Menurut saya, evolusi arsitektur jaringan dari operator telekomunikasi bergerak terutama GSM sudah sangat jelas yaitu mengikuti standard dari 3GPP. Standard tersebut sudah mengantisipasi global market trend.

Tiga pilar pengembangan (enhancement) yang terefleksikan dalam standar yang dibuat 3GPP
adalah
  • Access network
  • Arsitektur core network
  • Service dan atau service layer
Perlu diketahui saat ini kebayanakan operator telekomunikasi bergerak di Indonesia memiliki core network dari implementasi standar 3GPP Release 4. Sedangkan jaringan aksesnya mengimplementasikan teknologi GSM, UMTS, HSDPA bahkan sudah ada yang menggunakan telkologi HSPA+.

Jadi jika dilihat dari domain core network dan service layer, apa yang harus diadopsi oleh operator telekomunikasi bergerak saat ini sesuai dengan standar 3GPP adalah menambahkan arsitektur IMS (Standar 3GPP Release 5).

Saya sendiri termasuk yang skeptik akan keuntungan implementasi IMS dalam waktu dekat. IMS yang sudah mulai dikembangkan tahun 2002 dan kemudian standarnya selesai tahun 2005 pada 3GPP Release 5, saat ini sudah banyak diimplementasikan di operator-operator telekomunikasi baik mobile maupun fixed di luar negeri. Jika kita melihat di berita-berita, implementasi IMS mungkin bisa dibulang sukses, tapi saya tidak yakin implementasi itu sudah membuat suatu nilai tambah yang besar. Tidak ada layanan-layanan yang jadi booming dan menghasilkan revenue besar, bahkan layanan VoIP lewat jaringan IMS pun belum banyak digunakan saat ini.

IMS yang distandarisasi pada 3GPP Release 5 pun masih terbilang terburu-buru, sehingga terus dikembangkan sampai sekarang. Standar dianggap cukup lengkap setelah Rel-5 adalah Release 8 yang dikeluarkan pada tahun 2008 dan sering disebut Common IMS dan hingga Rel-9 dan Rel-10 spesifikasi IMS masih terus dikembangkan. Jadi mungkin adopsi IMS yang banyak dilakukan di tahun 2006 dan 2007 bisa dibilang sangat terburu-buru.

CATATAN YANG DIBERIKAN -

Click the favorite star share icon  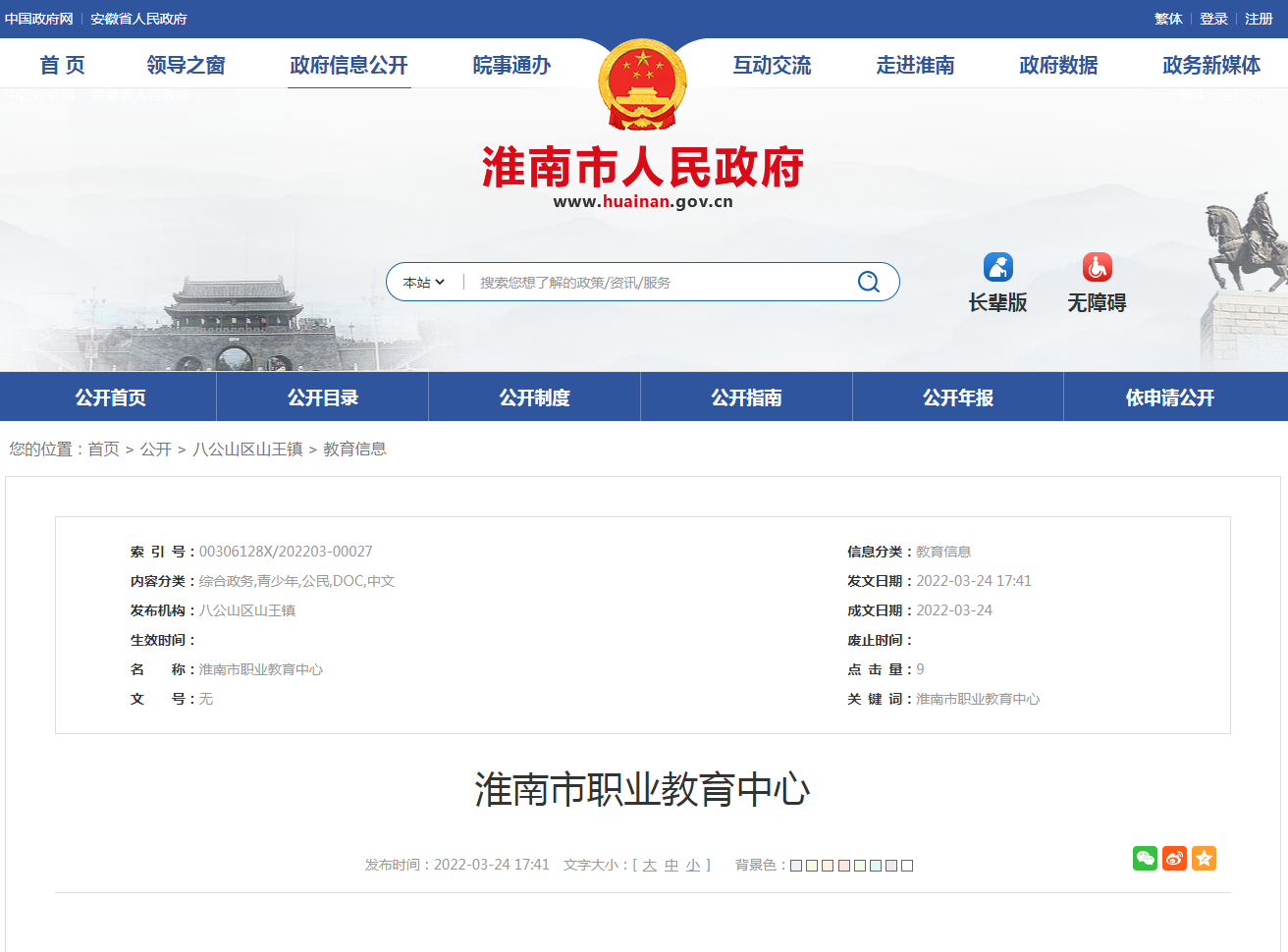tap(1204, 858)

==

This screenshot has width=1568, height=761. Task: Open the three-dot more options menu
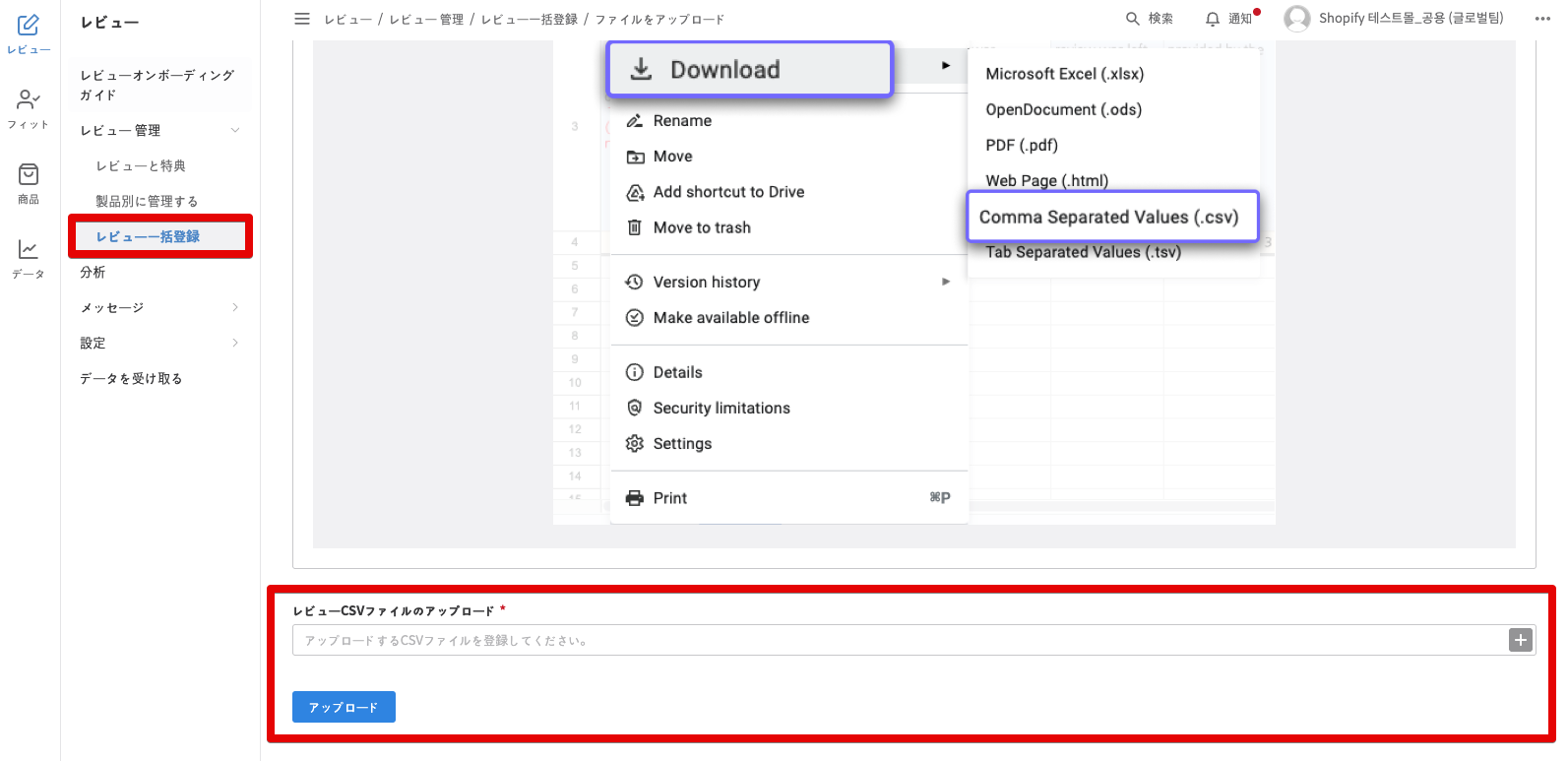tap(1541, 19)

KUMPULAN TUGAS -
a) Menurut kutipan, rilis 3GPP mana yang sering disebut Common IMS?
b) Tuliskan ulang bagian kutipan dari "Saya sendiri termasuk" sampai "digunakan saat ini." tanpa mengubah apa pun.
Catatan di atas tidak berhubungan dengan kutipan.

JAWABAN LENGKAP -
a) Release 8, yang dikeluarkan pada tahun 2008.

b)
Saya sendiri termasuk yang skeptik akan keuntungan implementasi IMS dalam waktu dekat. IMS yang sudah mulai dikembangkan tahun 2002 dan kemudian standarnya selesai tahun 2005 pada 3GPP Release 5, saat ini sudah banyak diimplementasikan di operator-operator telekomunikasi baik mobile maupun fixed di luar negeri. Jika kita melihat di berita-berita, implementasi IMS mungkin bisa dibulang sukses, tapi saya tidak yakin implementasi itu sudah membuat suatu nilai tambah yang besar. Tidak ada layanan-layanan yang jadi booming dan menghasilkan revenue besar, bahkan layanan VoIP lewat jaringan IMS pun belum banyak digunakan saat ini.